Return nothing but the lines from the line with "Task: Click Amount" through the last line of the entries that follow, copied exactly and free of pictures.

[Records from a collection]
********************
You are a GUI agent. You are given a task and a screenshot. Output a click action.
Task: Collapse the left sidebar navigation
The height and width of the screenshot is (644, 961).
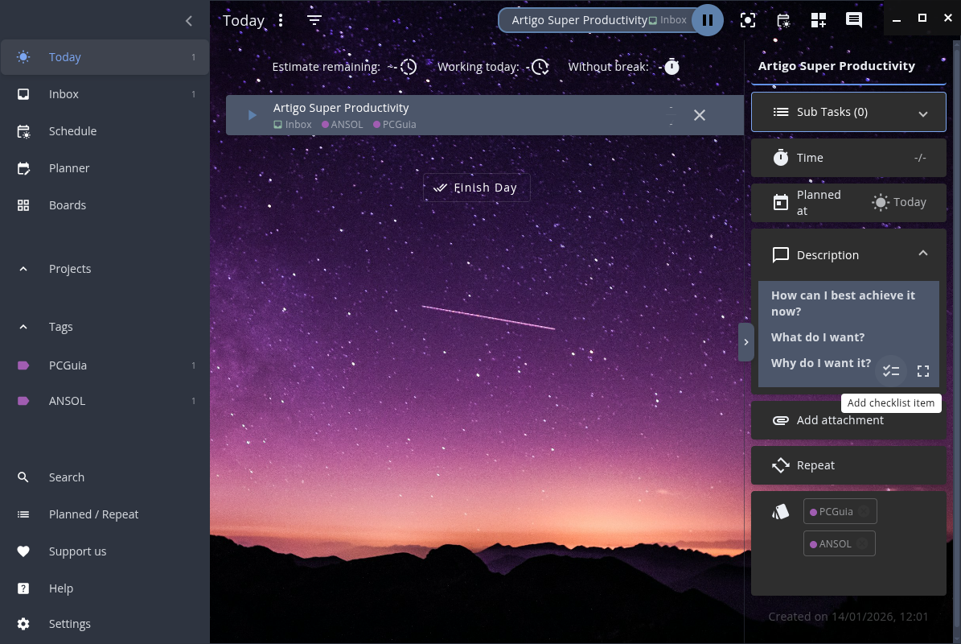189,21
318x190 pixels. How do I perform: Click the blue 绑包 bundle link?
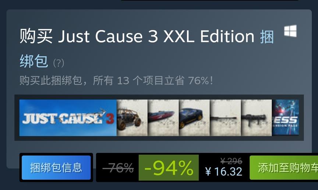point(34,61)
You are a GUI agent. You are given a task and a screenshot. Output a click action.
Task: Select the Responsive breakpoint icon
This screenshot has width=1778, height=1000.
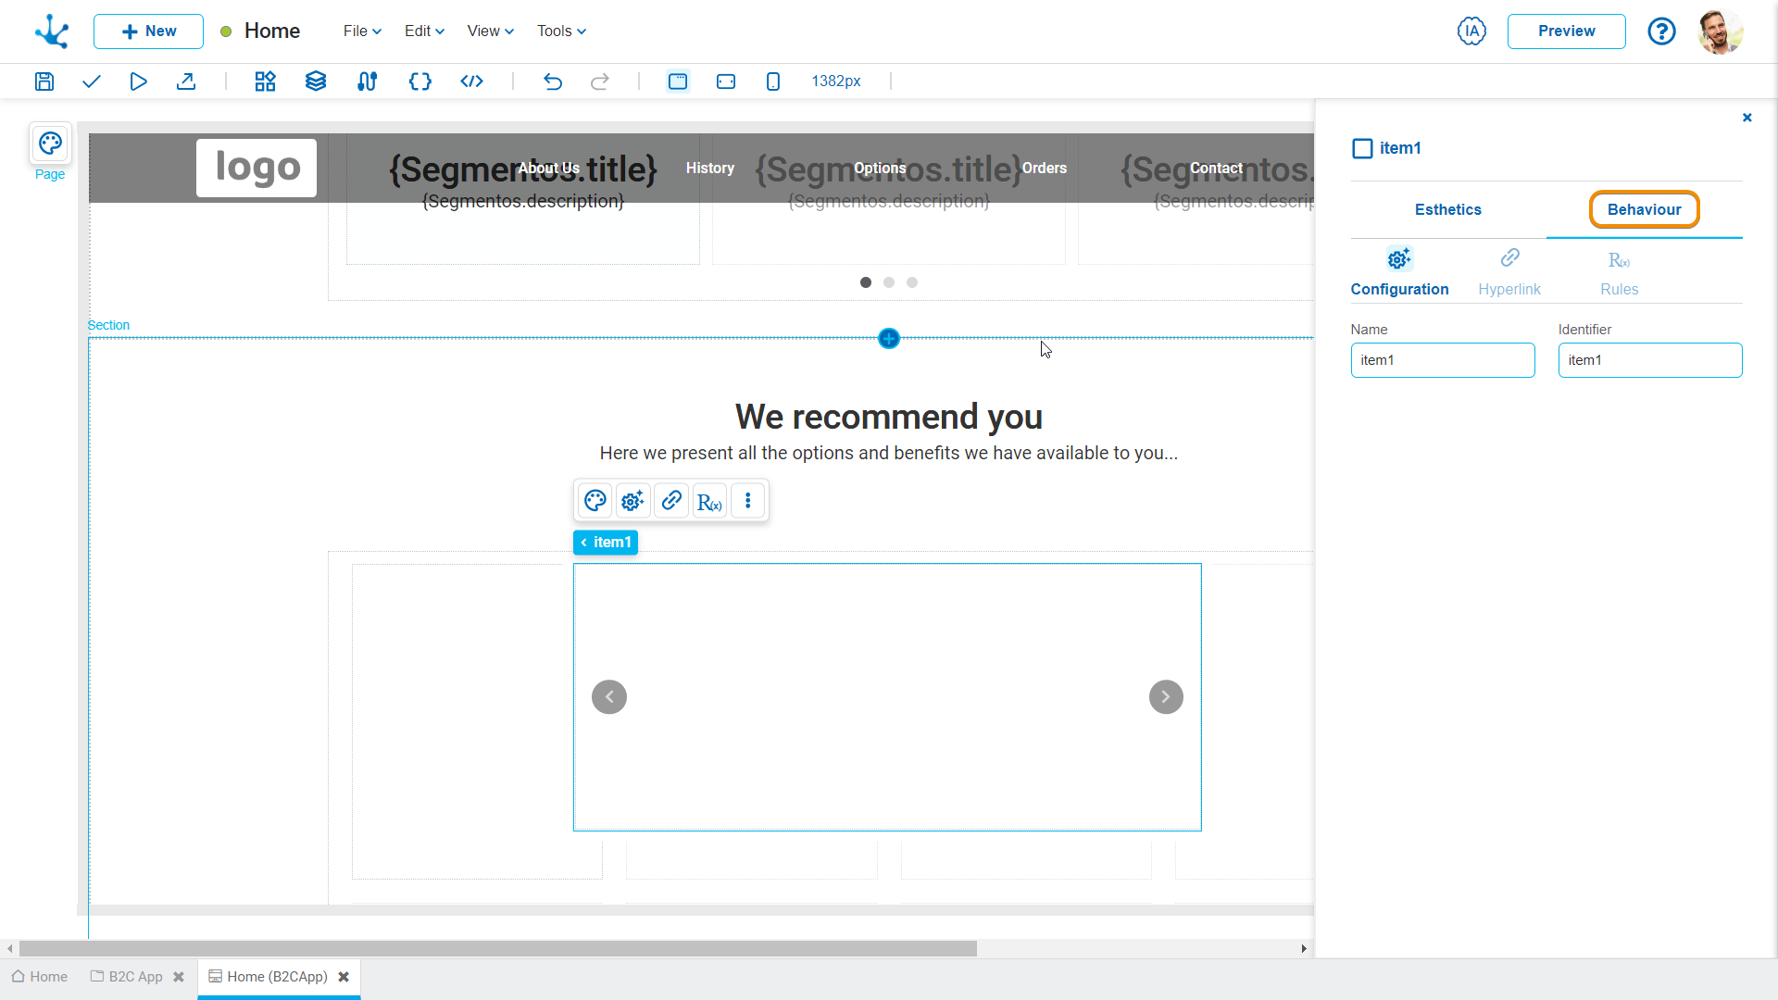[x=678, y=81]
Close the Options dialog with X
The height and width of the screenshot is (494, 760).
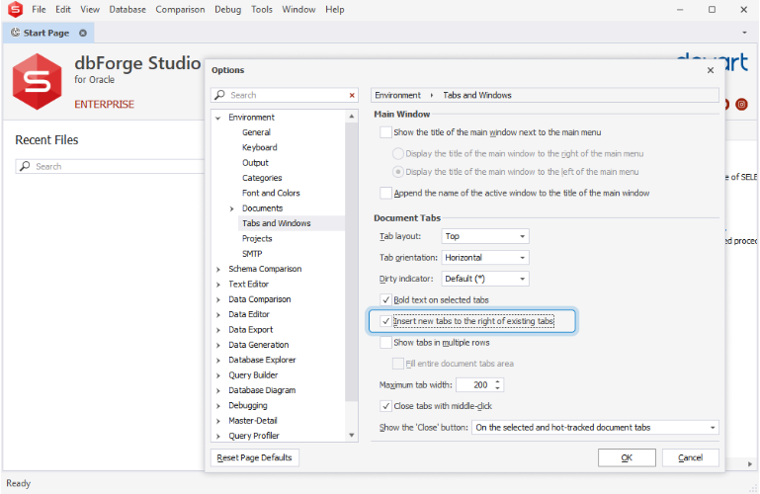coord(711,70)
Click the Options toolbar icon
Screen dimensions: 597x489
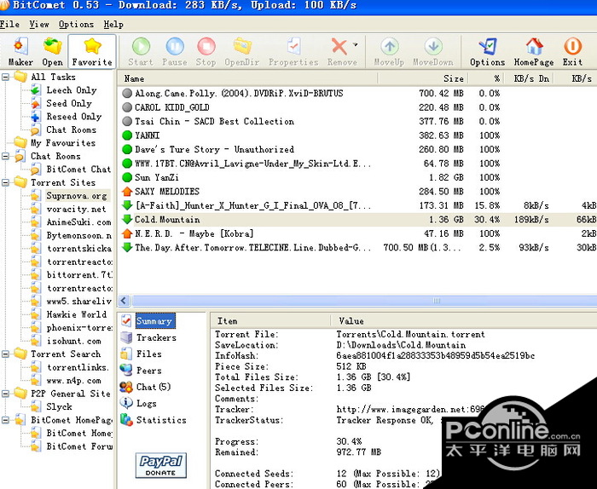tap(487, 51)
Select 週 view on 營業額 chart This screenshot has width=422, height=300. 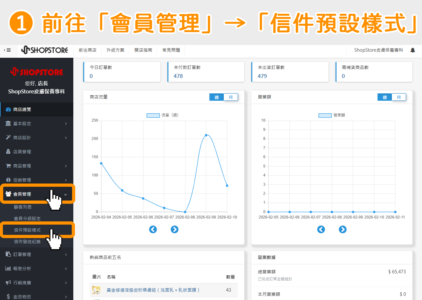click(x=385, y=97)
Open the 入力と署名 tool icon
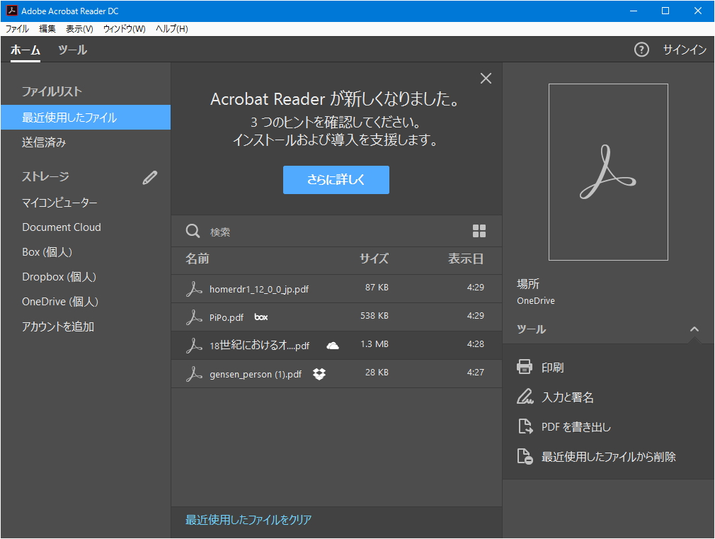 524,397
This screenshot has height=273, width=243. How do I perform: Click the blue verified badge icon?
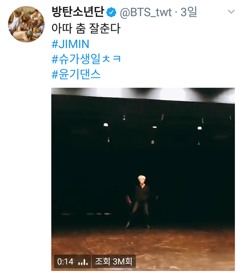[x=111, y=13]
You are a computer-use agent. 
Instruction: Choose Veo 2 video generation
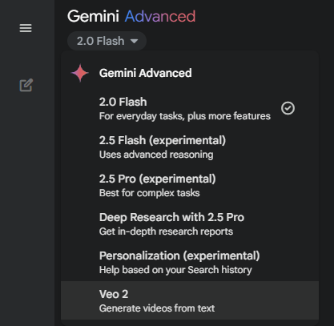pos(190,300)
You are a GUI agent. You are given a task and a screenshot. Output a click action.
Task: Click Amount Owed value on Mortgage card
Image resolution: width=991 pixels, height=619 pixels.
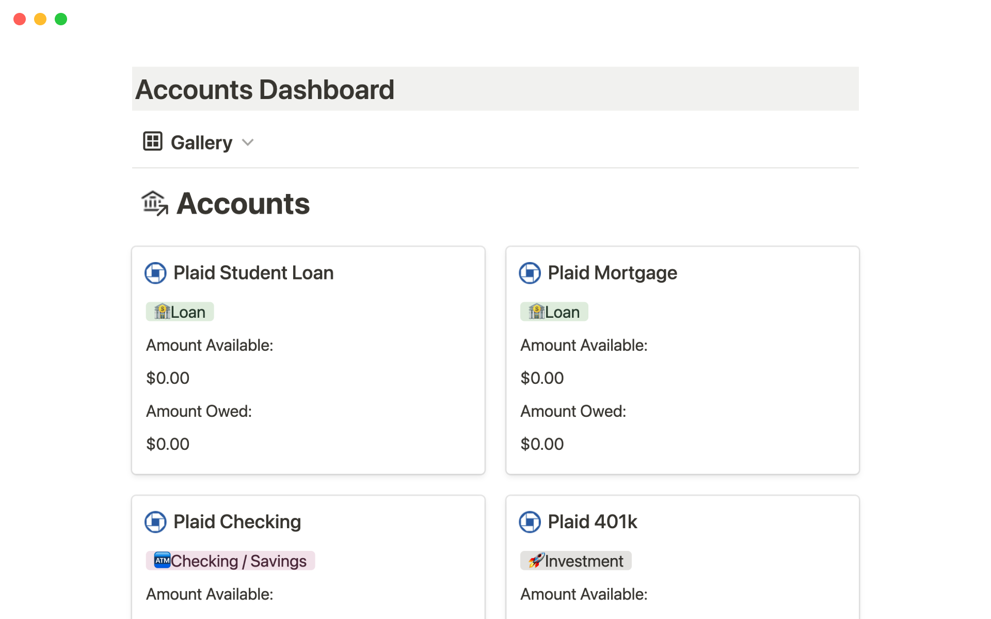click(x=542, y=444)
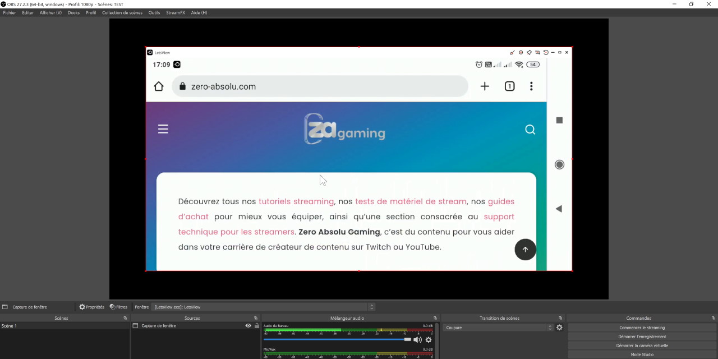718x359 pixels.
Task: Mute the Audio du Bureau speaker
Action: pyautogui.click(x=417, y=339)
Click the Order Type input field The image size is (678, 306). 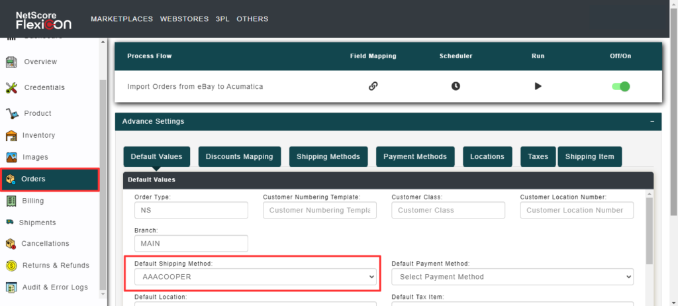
********************
# Reply
Task: Click Amount Owed value on Mortgage card
Image resolution: width=991 pixels, height=619 pixels.
click(x=542, y=444)
718x359 pixels.
Task: Mute the Audio du Bureau speaker
Action: pyautogui.click(x=417, y=339)
Click the Order Type input field The image size is (678, 306). 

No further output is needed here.